The controversial $17m wheels to wings cycleway down Harewood Rd has gone, along with the $27m Ōtākaro Avon route, which is the only cycleway proposed for the city’s east. It is separate to the meandering City to Sea shared pathway along the river.
About $29m to connect existing cycleways with local communities is also gone from the early draft budget.
Projects that have made it in so far include $244m to reseal and resurface roads, $97m for kerb and channel, $87m to renew footpaths and $137m to boost public transport.
The figures were revealed to councillors for the first time at a briefing on the council’s 10-year budget, the long-term plan (LTP), earlier this week.
The briefings have not been made public in previous years, but the council is now publishing recordings after the meetings in an attempt to be more transparent.
The draft LTP will go out to public consultation in February, but what goes in that draft is currently being nutted out by staff and councillors.
Council transport head Lynette Ellis said during the briefing, the council had asked staff to focus the budget on renewing existing transport assets. It did not have the headroom to put everything in the budget.
“We are going to have some tough talks about what we put in and put out.”
She admitted there was some “pretty significant” work that was not in the budget, including the cycleways.
Not funding cycleways had the potential to affect the council’s ability to meet its emissions targets, Ellis said.
“It’s a balance of trying to achieve environmental outcomes and looking after what we have got.”
Omitting cycleways from the budget came as a surprise to councillors as well as cycling advocates, who are baffled by the move, leaving some to question where the direction had come from.
At one point, during the briefing, deputy mayor Pauline Cotter said: “At the risk of being thick, where is the cycleway programme in this list?”
After the briefing, councillor Melanie Coker said the proposal came as a “complete surprise” and was at odds with every presentation she had seen from the transport team.
“I believe that any attempt to slow down or stop cycleways and public transport priority shows a lack of understanding of all the benefits of providing safe transport choices.”
Councillor Sara Templeton, who holds the council’s climate change portfolio, said she was stunned.
The letter of expectation put together by councillors and the mayor, to steer the direction of the LTP, made it clear that climate resilience and emissions reduction needed to be a priority, she said.
“I expect to see an option presented that helps us meet our approved emissions reduction targets.
“Short-term thinking is a disservice to our communities facing the challenges of a climate-impacted future.”
Templeton said the move was also against what communities had told the council was important to them during the recent What Matters Most campaign.
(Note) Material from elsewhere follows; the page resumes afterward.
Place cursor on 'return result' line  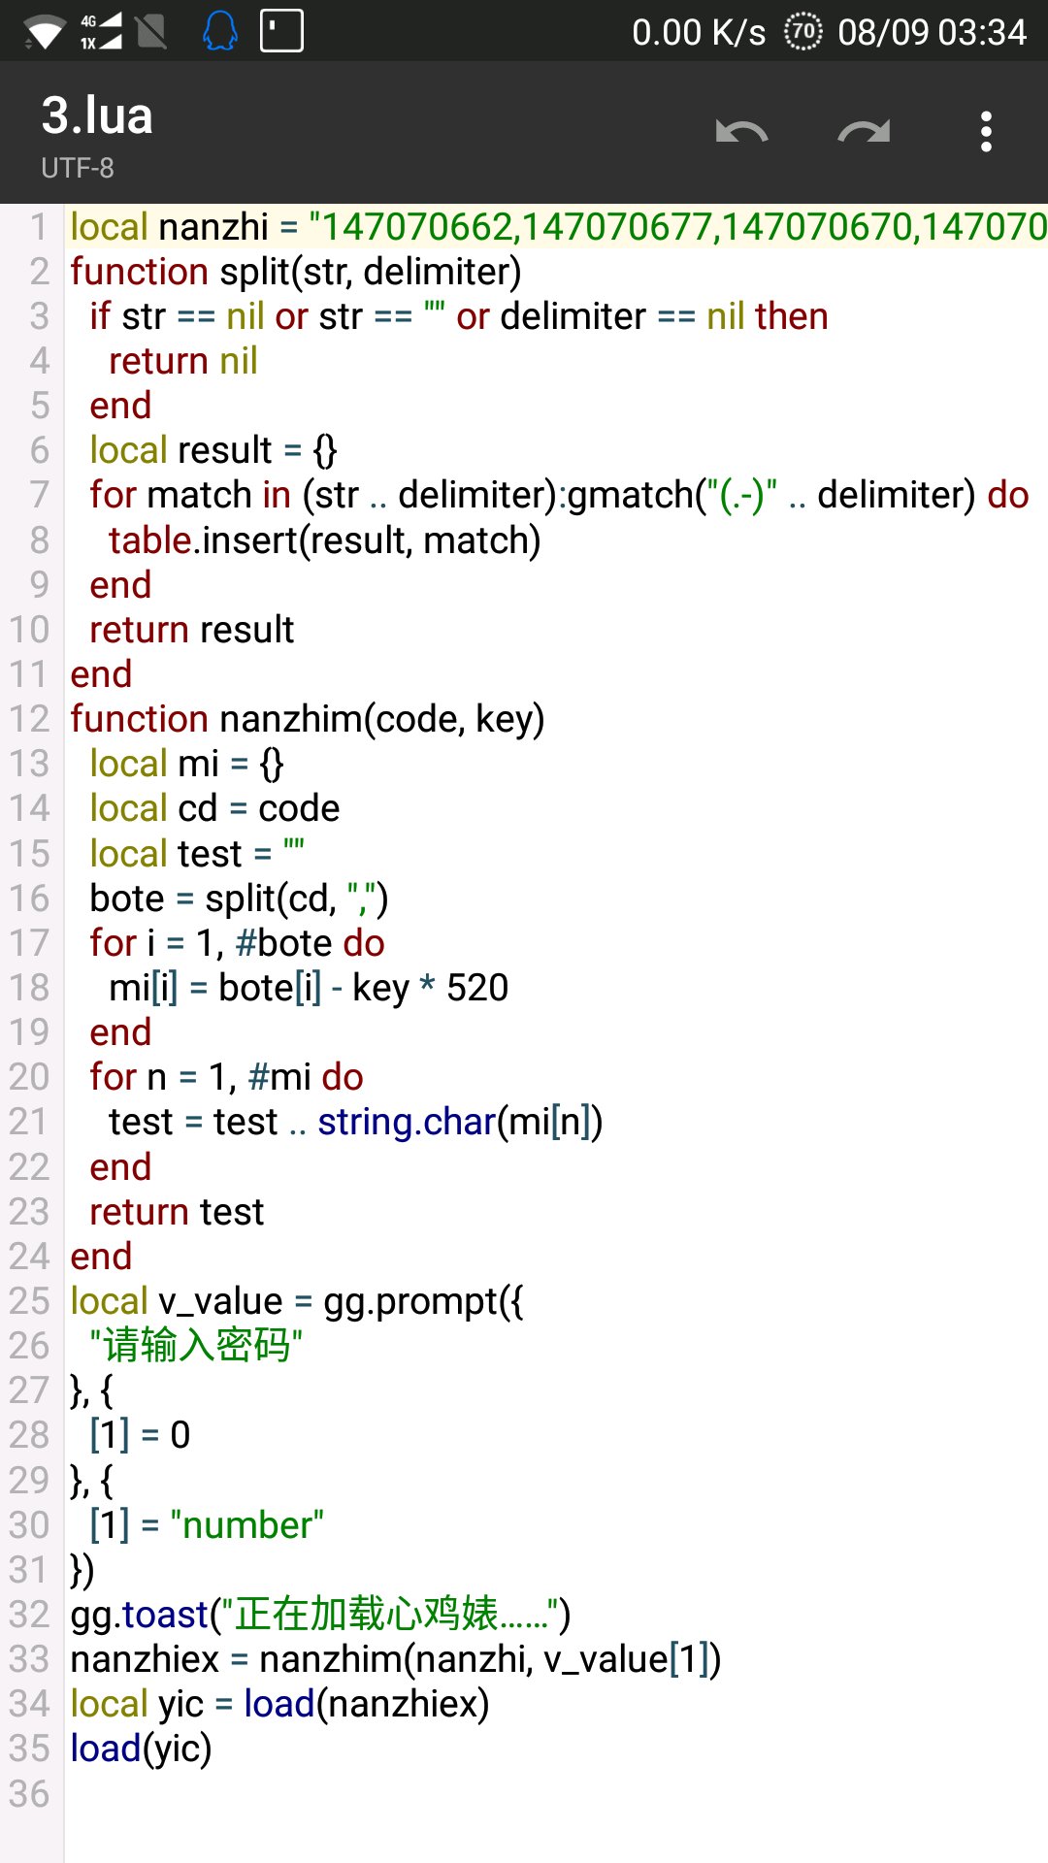click(x=191, y=630)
Climate change and having transport choices were in the top five out of 17 choices.
Roads and footpaths were in the top five too.
Councillor Jake McLellan believed the move had something to do with mayor Phil Mauger and councillor Sam MacDonald, who have previously voted against “gold-plated” cycleways.
McLellan said it was “cheeky move” on their behalf, but he did not think they had the numbers to get it through.
“I don’t blame staff for spit-balling ideas. I do not think there is wide public support for the gutting of the cycleway programme.”
MacDonald said the assertion that he and the mayor had pushed the idea to get rid of the cycleways was just not true.
“It’s genuinely not something Phil or I have said (to staff).”
He said McLellan was “jumping at shadows”.
MacDonald said the council’s capital programme needed to be affordable and deliverable and the council had told staff they needed to protect the assets the city had first.
Dr Simon Kingham, chief science adviser at the Ministry of Transport and University of Canterbury academic, said the move was so frustrating, just when he felt the city was really starting to make some progress with cycleways.
“I was shocked actually. It’s not what I expected at the moment.
“Fixing pot holes is not going to fix climate change, if anything it makes people drive a bit faster.”
Spokes Canterbury chairperson Don Babe said it had been a depressing week for cycling advocates with the cycling budget news and a council decision to look at redesigning a section of cycleway on Aorangi Rd that had already been consulted on.
To stop the cycleway network before it was finished was “absurd”, Babe said, but people had voted for councillors who said “I support cycleways but…”.
The council first decided in 2013 to build a network of 13 on-road cycleways. It was supposed to take five years to complete.
Five routes are fully open, four are partially completed, and another four are still to be built.